Wear in when not exercising and compare it with a manual read of your pulse and see what (if any) difference there was.
It's a whilse since i have used one, but I used to find that you sometimes got bizarre readings if the monitor battery was on it's way out or that you hadn't fitted the monitor strap correctly.
PhilPub; I don't agree. A max HR of above 200 is exceptional. Youngsters will achieve this but it is not the norm.
HRMs can be unreliable. My treadmill console will display my HR when I am not wearing the chest monitor! When I do, the rate can fluctuate wildly. So they are not the beeznees but once they 'settle down' can be very informative. Many on this site use them and benefit.
I think the important thing is that the formulae do not work for everyone. As a 48 year old male, my MHR should be 172 in fact, it's 196. so there's a good chance that had I done a max test at 40 I too would have been over 200. I use a Suunto t6 HRM and find it to9 be totally accurate when compared to manual readings. Incidentally my RHR is 35 which is quite unusual at the other end.

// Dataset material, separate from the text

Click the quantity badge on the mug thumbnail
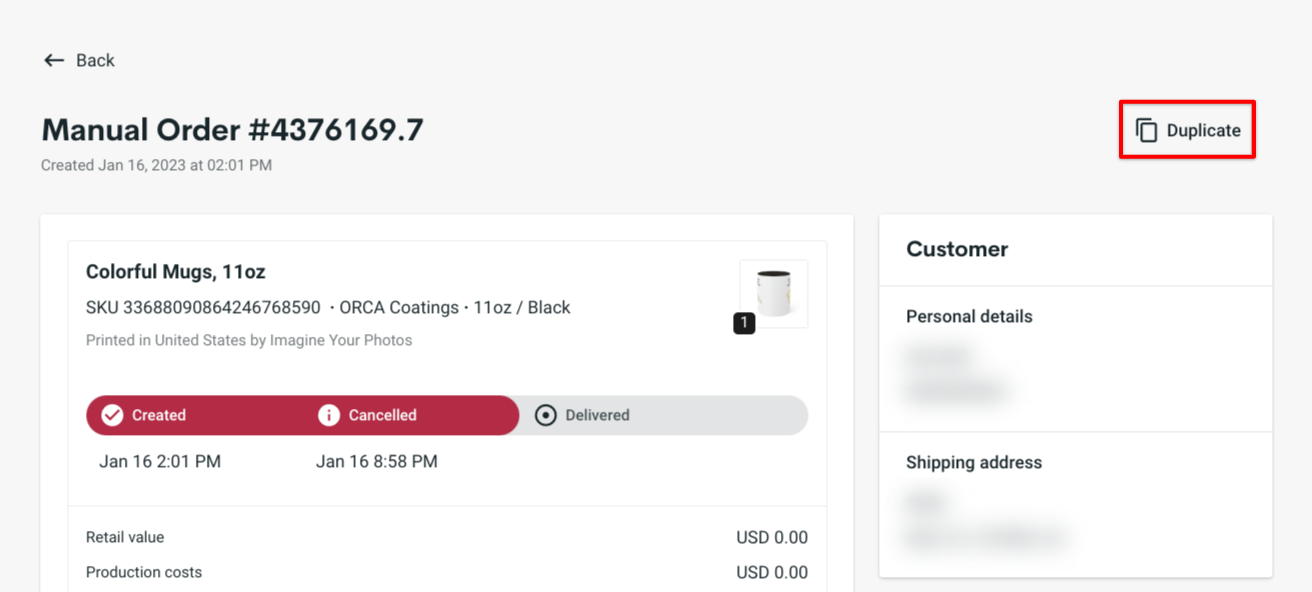The width and height of the screenshot is (1312, 592). 742,322
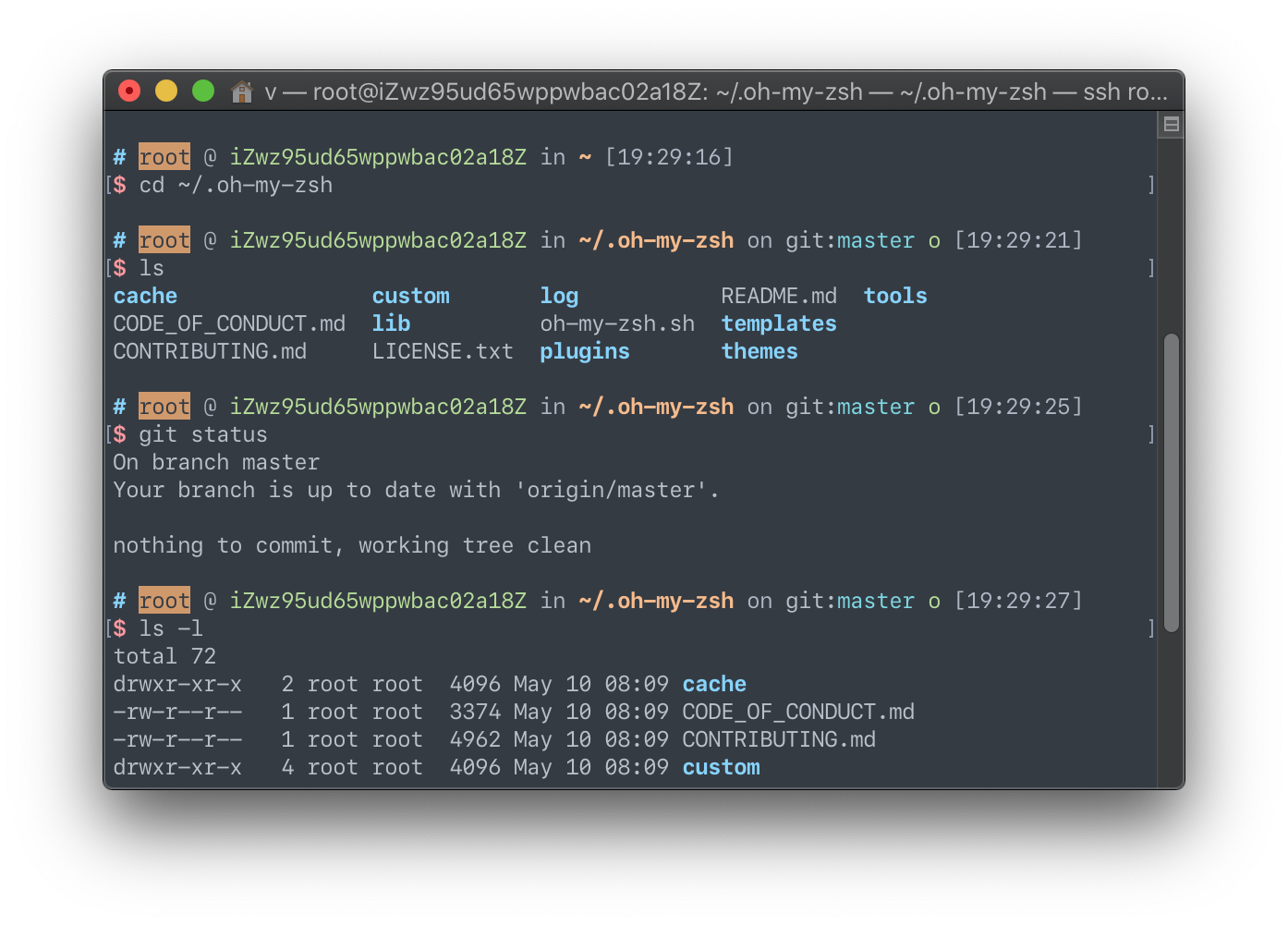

As you said Faithfulred no alternative but head for those nasty hills!!
I've just started using a HRM and my resting HR is 60bpm
The MHR formula (220-age ) says i should have a MHR of about 180bpm but the most i can get it up to is 167bpm.
does this sound normal? The connections seem good and there are no fluctuations in the readings.
Its a suunto6.
Has anyone had problems getting this make to download training programs runs ect.. onto the computer?
your feedback would be much appreciated.
Hi all,
checked my HR 1st thing this morning and it was down to 50 BPM.
And sorted out the computer by downloading a program off windows web site.
Happy now.
faithfulred,
Check the strap, as you can get an innacurate reading if the strap is too loose or not sufficiently wet. My one gives an impossibly high reading if the strap is loose.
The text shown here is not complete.